Release Date: April 26, 2011   |  Next Early Release Date: January 23, 2012  |   Report Number: DOE/EIA-0383(2011)

Legislation and regulations

4. California low carbon fuel standard

California's LCFS will be administered by CARB [32]. In general, the regulated parties under the LCFS legislation are fuel producers or importers who sell motor gasoline or diesel fuel in California. The legislation is designed to reduce the carbon intensity of motor gasoline and diesel fuels sold in California by 10 percent between 2012 and 2020 through the increased sale of alternative low-carbon fuels. Each low-carbon fuel has its own carbon intensity, based on life-cycle analyses conducted under the guidance of CARB for a number of approved fuel pathways.
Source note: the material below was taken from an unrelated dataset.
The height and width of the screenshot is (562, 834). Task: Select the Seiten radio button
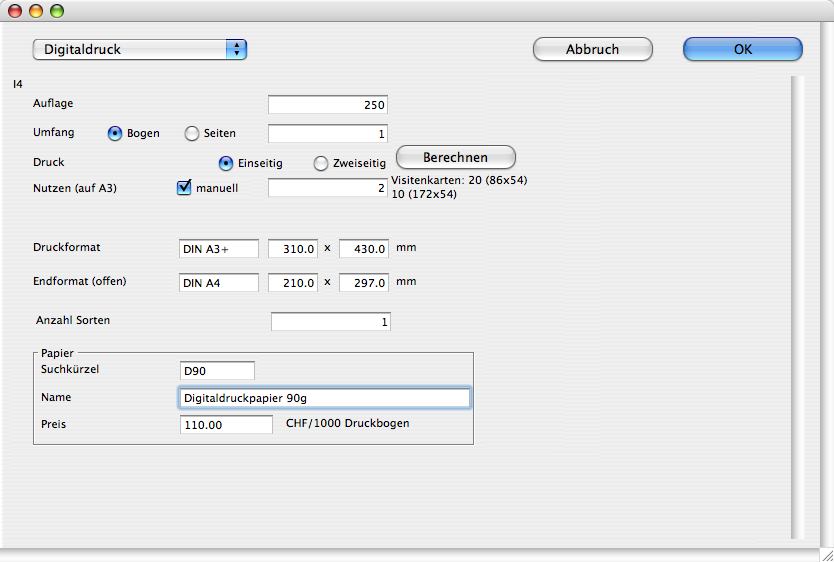click(x=192, y=133)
The carbon intensities are calculated on an energy-equivalent basis, measured in grams of CO2-equivalent emissions per megajoule.

The AEO2011 Reference case incorporates the California LCFS, using CARB's mandated carbon intensities and approved fuel pathways [33]. Although NEMS is not a State-level model, CARB-mandated gasoline and diesel are modeled separately from other gasoline and diesel sold in the Pacific Census Division 9 (which also includes Washington, Oregon, Alaska, and Hawaii). In cases where data for California are not available, information from Census Division 9 is used as a proxy. Because CARB has not yet officially quantified penalties for LCFS noncompliance, the Reference case incorporates a monetary penalty estimated to encourage compliance, based on relevant provisions in the California Health and Safety Code [34].
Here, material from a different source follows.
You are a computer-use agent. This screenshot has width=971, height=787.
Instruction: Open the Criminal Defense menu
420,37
Carbon intensities provide a measure of complete well-to-wheels or life-cycle emissions of each fuel pathway, including indirect land-use change (ILUC) penalties where applicable [35]. The ILUC penalty is used to account for potential changes in land use as the production of biofuels increases. Because the science behind the ILUC penalty is relatively new and still controversial, potential revisions and updates are expected as the LCFS evolves. For example, AEO2011 assumes that corn ethanol is treated as having 20 percent lower GHG emissions than gasoline.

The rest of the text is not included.